▶ [Given task]
Please answer from the review of The Insider below: which actor plays Lowell Bergman?

─── Quoted text

The Insider (1999)
5/10
Much of this is excellent, and yet...
15 March 2000
I hope I can say this under IMDb guidelines, but THE INSIDER is a little disappointing after the mighty HEAT. It's not that it's a bad film - on the contrary, it's a rare Hollywood film that treats its subject with seriousness, irony and complexity. Unfortunately, it shares the classical epic's delusion that somehow length confers greater worthiness, and so we get a lot of dragged out scenes of people just staring, which perhaps gives a truer sense of what it must be like for ordinary people in such circumstacnes - the sheer tedious dread - but dissipates, in contradiction of the closing credits, the film's 'dramatic effect'.

In many ways similar to ALL THE PRESIDENT'S MEN (as has been pointed out) - an investigation into 'respectable' corruption (in this case the Columbia-like addiction-mongering of tobacco companies) - it is also that film's complete opposite. Whatever its flaws, Pakula's film was shaped as a thriller, had the exciting momentum of a thriller, the driving sense of two detective figures bringing enlightenment to a depressingly murky situation.

There was always a large element of wish-fulfilment about this. For a start, the case had already been won, the film felt like retreading old victories. But most seriously, the shadowy Establishment network that allowed Watergate to happen was never punctured - Nixon was a scapegoat, things were allowed to get back to normal. This is half-suggested in Pakula's tireless determination to make a conspiracy thriller out of everything, but the essential American faith in right and truth outing was generally asserted.

Michael Mann is too good a director to settle for this. His film does follow a feel-good arc - revelation of corruption, suppression of revelation, eventual revelation of revelation - which suggests that men of truth and honour can defeat proto-fascist corporate power. And there is, like THREE KINGS, a sense that audiences wouldn't be able to handle a more realistic ending.

But Mann ironises this arc at every turn. His hero is Lowell Bergman, a CBS news producer with a reputation for securing great stories in some of the world's most dangerous hot-spots. He is played by Al Pacino, an actor in the grandstanding manner, who, despite many villainous roles, carries with him a dogged, Spencer Tracy-like integrity. In following his point-of-view, we get to see the development of the plot and the workings of corporate power.

In the opening sequecne, as Bergman is being driven through Iran, we see what he sees - when he looks in a particular direction, the camera follows. The thing is, he doesn't see anything, he is blindfolded - the traditional treatment to the Hollywood hero has been brilliantly subverted, and undermines Bergman as a hero thorughout the film.

For instance, when Bergman, trying to persuade Wigand to talk, suggest, idealistically, information is power at a Japanese restaurant. Mann frames the two men sitting in the traditional Japanese manner, almost legless, not looking very powerful at all.

──────
─── Material supplied

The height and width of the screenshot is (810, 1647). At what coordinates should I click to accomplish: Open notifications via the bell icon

──────
─── Material supplied

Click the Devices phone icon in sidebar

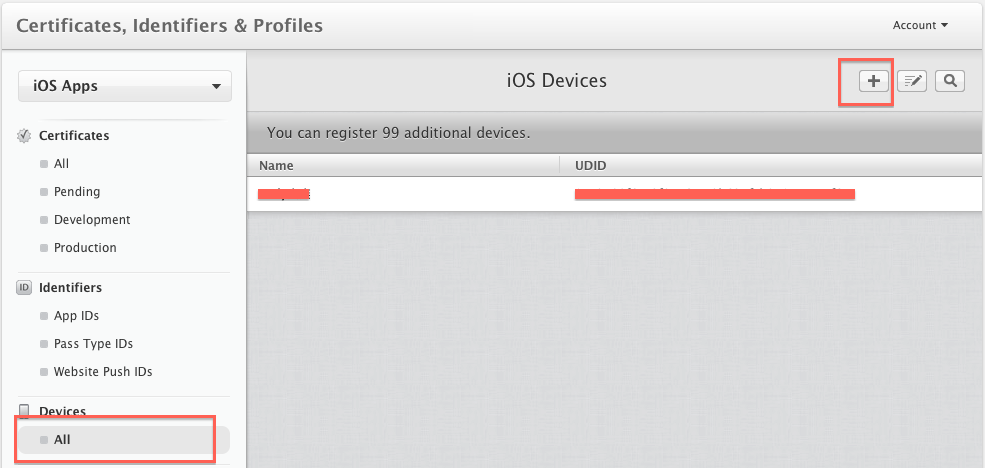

──────

▶ [Solution below]
Al Pacino